Golf is big in Scotland – it was invented in the Kingdom of Fife, just south-west of Perthshire. You can buy a “Green Card” to get discounted access to 19 courses in Perthshire. You can also get the “Highlands Golf Ticket” for access to some 9-hole courses for a cheaper price. These offers also include admission to Perth Racecourse, and several distilleries. There are about 40 golf courses around Perthshire, so the golf enthusiast has plenty of choice. Tickets can be booked through CLC World travel centre
There is also a lot of choice with Scottish whiskies, and Perthshire is the home of what may be the oldest working distillery in the world, The Glenturret. This whisky goes back to 1775, according to the records, and you can get a guided tour in Crieff, about 20 miles west of Perth.
You can easily get a taste of a few more whiskies in their distilleries – there are six all within an hour’s drive of Perth. There’s Deanstone, Tulliballard, Edradour, Blair Athol, and Dewars – as well as Glenturret. All of them have interesting visitor centers, and tastings – make sure you’ve decided on your “designated driver” before you start!
Having decided on which whisky you prefer, it’s time to catch your supper.

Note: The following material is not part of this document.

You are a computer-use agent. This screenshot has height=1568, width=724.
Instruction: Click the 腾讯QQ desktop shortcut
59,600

Perthshire is an outstanding location for fly-fishing, especially on the many lochs and reservoirs in the area. You can book your fishing through a company who can supply all the equipment and permits you need, and even a personal guide, or “ghillie”.

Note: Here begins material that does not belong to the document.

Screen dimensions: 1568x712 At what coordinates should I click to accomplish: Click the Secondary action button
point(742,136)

The most common fish for the fly-fisherman is the brown trout, but there are also salmon, char, and a few other species in the waters. If you don’t know how to fish, why not book a lesson or two; it’s a delightful way to spend a few hours in the outdoors.
With all this water around, you’ll not be surprised to find there’s a bit of sailing going on in Perthshire. Drive an hour north-west of Perth city, and you get to Kenmore, and the Loch Tay Boating Centre. You can rent boats by the hour or by the day – anything from a rowboat to a cabin cruiser. There’s coaching available, whether you want to use a sail or motorboat.
If you want to be a bit more active on the water, then there’s kayaking and canoeing, or even white-water rafting available. You might see one or two of the local beavers on a canoe tour.
Visiting Scotland in the summer does have its drawbacks, especially if you’re near the water. Insects. Millions of them. The Scottish “midges” are the main problem – they are only about 2mm long, but they bite. They are most active in calm and humid weather, and when the temperature’s above 10 Centigrade (50 Fahrenheit). May to August is usually the peak time, so make sure you have insect repellent and long sleeves on hand. There is actually a website for midge forecasting – so it’s worth Googling to check it out.